## Problem description
Copy the material below line for line, changing nothing.

—————

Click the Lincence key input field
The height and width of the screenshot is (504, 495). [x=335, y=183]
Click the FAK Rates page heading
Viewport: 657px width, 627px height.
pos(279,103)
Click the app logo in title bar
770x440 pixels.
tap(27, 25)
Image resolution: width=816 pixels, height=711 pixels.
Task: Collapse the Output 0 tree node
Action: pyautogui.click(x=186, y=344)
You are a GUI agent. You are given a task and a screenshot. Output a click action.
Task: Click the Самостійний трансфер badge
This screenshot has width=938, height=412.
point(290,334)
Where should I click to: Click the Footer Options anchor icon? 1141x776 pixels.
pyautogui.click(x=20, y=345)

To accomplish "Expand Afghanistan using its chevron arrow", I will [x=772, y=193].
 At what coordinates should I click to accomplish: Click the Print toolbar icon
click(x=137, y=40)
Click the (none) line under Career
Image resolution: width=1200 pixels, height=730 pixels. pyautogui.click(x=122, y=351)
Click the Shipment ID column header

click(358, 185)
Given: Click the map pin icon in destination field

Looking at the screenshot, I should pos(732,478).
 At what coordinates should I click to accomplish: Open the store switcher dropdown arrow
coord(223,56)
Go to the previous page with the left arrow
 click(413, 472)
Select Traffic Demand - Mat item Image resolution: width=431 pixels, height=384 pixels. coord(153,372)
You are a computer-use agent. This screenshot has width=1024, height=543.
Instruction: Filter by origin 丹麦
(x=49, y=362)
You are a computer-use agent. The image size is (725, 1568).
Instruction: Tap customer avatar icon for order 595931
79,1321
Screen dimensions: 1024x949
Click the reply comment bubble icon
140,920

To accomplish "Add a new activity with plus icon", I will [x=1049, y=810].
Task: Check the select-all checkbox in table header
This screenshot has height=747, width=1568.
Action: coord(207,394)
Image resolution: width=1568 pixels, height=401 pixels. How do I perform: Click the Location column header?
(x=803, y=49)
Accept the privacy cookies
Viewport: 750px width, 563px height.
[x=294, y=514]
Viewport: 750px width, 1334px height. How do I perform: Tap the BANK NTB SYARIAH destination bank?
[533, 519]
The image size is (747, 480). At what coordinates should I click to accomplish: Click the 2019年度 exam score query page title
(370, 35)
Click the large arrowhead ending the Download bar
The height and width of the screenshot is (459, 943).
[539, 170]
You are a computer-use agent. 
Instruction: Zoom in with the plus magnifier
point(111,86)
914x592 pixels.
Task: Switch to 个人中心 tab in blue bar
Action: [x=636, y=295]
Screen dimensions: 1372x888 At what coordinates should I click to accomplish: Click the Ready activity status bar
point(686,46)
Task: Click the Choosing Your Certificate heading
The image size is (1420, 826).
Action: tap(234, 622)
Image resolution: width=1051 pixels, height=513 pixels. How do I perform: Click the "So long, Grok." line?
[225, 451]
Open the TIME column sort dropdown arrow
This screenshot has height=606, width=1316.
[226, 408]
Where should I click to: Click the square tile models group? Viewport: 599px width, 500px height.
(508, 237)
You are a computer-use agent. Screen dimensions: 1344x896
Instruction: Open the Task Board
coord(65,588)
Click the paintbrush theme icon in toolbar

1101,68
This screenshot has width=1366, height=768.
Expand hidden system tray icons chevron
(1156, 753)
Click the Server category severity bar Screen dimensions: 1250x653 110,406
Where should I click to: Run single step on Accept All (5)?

—————

## Result for this exercise
Click the Lincence key input field
The height and width of the screenshot is (504, 495). [x=335, y=183]
Click the FAK Rates page heading
Viewport: 657px width, 627px height.
pos(279,103)
Click the app logo in title bar
770x440 pixels.
tap(27, 25)
Image resolution: width=816 pixels, height=711 pixels.
Task: Collapse the Output 0 tree node
Action: pyautogui.click(x=186, y=344)
You are a GUI agent. You are given a task and a screenshot. Output a click action.
Task: Click the Самостійний трансфер badge
This screenshot has width=938, height=412.
point(290,334)
Where should I click to: Click the Footer Options anchor icon? 1141x776 pixels.
pyautogui.click(x=20, y=345)

To accomplish "Expand Afghanistan using its chevron arrow", I will [x=772, y=193].
 At what coordinates should I click to accomplish: Click the Print toolbar icon
click(x=137, y=40)
Click the (none) line under Career
Image resolution: width=1200 pixels, height=730 pixels. pyautogui.click(x=122, y=351)
Click the Shipment ID column header

click(358, 185)
Given: Click the map pin icon in destination field

Looking at the screenshot, I should pos(732,478).
 At what coordinates should I click to accomplish: Open the store switcher dropdown arrow
coord(223,56)
Go to the previous page with the left arrow
 click(413, 472)
Select Traffic Demand - Mat item Image resolution: width=431 pixels, height=384 pixels. coord(153,372)
You are a computer-use agent. This screenshot has width=1024, height=543.
Instruction: Filter by origin 丹麦
(x=49, y=362)
You are a computer-use agent. The image size is (725, 1568).
Instruction: Tap customer avatar icon for order 595931
79,1321
Screen dimensions: 1024x949
Click the reply comment bubble icon
140,920

To accomplish "Add a new activity with plus icon", I will [x=1049, y=810].
Task: Check the select-all checkbox in table header
This screenshot has height=747, width=1568.
Action: coord(207,394)
Image resolution: width=1568 pixels, height=401 pixels. How do I perform: Click the Location column header?
(x=803, y=49)
Accept the privacy cookies
Viewport: 750px width, 563px height.
[x=294, y=514]
Viewport: 750px width, 1334px height. How do I perform: Tap the BANK NTB SYARIAH destination bank?
[533, 519]
The image size is (747, 480). At what coordinates should I click to accomplish: Click the 2019年度 exam score query page title
(370, 35)
Click the large arrowhead ending the Download bar
The height and width of the screenshot is (459, 943).
[539, 170]
You are a computer-use agent. 
Instruction: Zoom in with the plus magnifier
point(111,86)
914x592 pixels.
Task: Switch to 个人中心 tab in blue bar
Action: [x=636, y=295]
Screen dimensions: 1372x888 At what coordinates should I click to accomplish: Click the Ready activity status bar
point(686,46)
Task: Click the Choosing Your Certificate heading
The image size is (1420, 826).
Action: tap(234, 622)
Image resolution: width=1051 pixels, height=513 pixels. How do I perform: Click the "So long, Grok." line?
[225, 451]
Open the TIME column sort dropdown arrow
This screenshot has height=606, width=1316.
[226, 408]
Where should I click to: Click the square tile models group? Viewport: 599px width, 500px height.
(508, 237)
You are a computer-use agent. Screen dimensions: 1344x896
Instruction: Open the Task Board
coord(65,588)
Click the paintbrush theme icon in toolbar

1101,68
This screenshot has width=1366, height=768.
Expand hidden system tray icons chevron
(1156, 753)
Click the Server category severity bar Screen dimensions: 1250x653 110,406
Where should I click to: Run single step on Accept All (5)?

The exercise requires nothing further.